Each line of the records needs to come back exactly as written.

[Collected data entries]
- - -

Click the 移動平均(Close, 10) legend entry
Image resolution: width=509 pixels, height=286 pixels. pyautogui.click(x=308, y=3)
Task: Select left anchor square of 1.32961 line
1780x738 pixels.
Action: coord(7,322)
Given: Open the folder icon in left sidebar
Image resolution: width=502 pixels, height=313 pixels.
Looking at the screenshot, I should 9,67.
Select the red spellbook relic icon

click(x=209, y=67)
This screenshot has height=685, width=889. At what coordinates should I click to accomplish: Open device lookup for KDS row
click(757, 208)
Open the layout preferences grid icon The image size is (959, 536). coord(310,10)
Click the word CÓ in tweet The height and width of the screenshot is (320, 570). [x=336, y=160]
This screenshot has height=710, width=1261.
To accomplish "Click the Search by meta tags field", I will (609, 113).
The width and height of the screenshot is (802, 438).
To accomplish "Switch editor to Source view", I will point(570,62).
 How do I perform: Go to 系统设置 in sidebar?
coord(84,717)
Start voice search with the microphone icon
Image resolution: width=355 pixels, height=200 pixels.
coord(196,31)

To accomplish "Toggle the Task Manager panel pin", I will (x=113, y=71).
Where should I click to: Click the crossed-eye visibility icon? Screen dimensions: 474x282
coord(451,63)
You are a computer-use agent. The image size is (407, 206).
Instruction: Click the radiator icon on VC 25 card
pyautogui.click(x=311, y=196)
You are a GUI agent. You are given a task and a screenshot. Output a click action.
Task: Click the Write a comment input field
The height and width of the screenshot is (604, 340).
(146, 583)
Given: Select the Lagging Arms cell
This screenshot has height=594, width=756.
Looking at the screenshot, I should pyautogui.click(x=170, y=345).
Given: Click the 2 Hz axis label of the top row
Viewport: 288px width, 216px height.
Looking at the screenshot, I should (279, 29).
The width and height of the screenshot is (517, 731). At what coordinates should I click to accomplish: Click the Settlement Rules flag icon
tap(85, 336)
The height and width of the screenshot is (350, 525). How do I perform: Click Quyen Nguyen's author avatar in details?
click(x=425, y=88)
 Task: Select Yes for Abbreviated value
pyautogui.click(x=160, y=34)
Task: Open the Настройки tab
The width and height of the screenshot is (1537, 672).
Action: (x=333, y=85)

- - -

Exercise solution:
Click the 移動平均(Close, 10) legend entry
Image resolution: width=509 pixels, height=286 pixels. pyautogui.click(x=308, y=3)
Task: Select left anchor square of 1.32961 line
1780x738 pixels.
Action: coord(7,322)
Given: Open the folder icon in left sidebar
Image resolution: width=502 pixels, height=313 pixels.
Looking at the screenshot, I should 9,67.
Select the red spellbook relic icon

click(x=209, y=67)
This screenshot has height=685, width=889. At what coordinates should I click to accomplish: Open device lookup for KDS row
click(757, 208)
Open the layout preferences grid icon The image size is (959, 536). coord(310,10)
Click the word CÓ in tweet The height and width of the screenshot is (320, 570). [x=336, y=160]
This screenshot has height=710, width=1261.
To accomplish "Click the Search by meta tags field", I will (609, 113).
The width and height of the screenshot is (802, 438).
To accomplish "Switch editor to Source view", I will point(570,62).
 How do I perform: Go to 系统设置 in sidebar?
coord(84,717)
Start voice search with the microphone icon
Image resolution: width=355 pixels, height=200 pixels.
coord(196,31)

To accomplish "Toggle the Task Manager panel pin", I will (x=113, y=71).
Where should I click to: Click the crossed-eye visibility icon? Screen dimensions: 474x282
coord(451,63)
You are a computer-use agent. The image size is (407, 206).
Instruction: Click the radiator icon on VC 25 card
pyautogui.click(x=311, y=196)
You are a GUI agent. You are given a task and a screenshot. Output a click action.
Task: Click the Write a comment input field
The height and width of the screenshot is (604, 340).
(146, 583)
Given: Select the Lagging Arms cell
This screenshot has height=594, width=756.
Looking at the screenshot, I should pyautogui.click(x=170, y=345).
Given: Click the 2 Hz axis label of the top row
Viewport: 288px width, 216px height.
Looking at the screenshot, I should (279, 29).
The width and height of the screenshot is (517, 731). At what coordinates should I click to accomplish: Click the Settlement Rules flag icon
tap(85, 336)
The height and width of the screenshot is (350, 525). How do I perform: Click Quyen Nguyen's author avatar in details?
click(x=425, y=88)
 Task: Select Yes for Abbreviated value
pyautogui.click(x=160, y=34)
Task: Open the Настройки tab
The width and height of the screenshot is (1537, 672).
Action: (x=333, y=85)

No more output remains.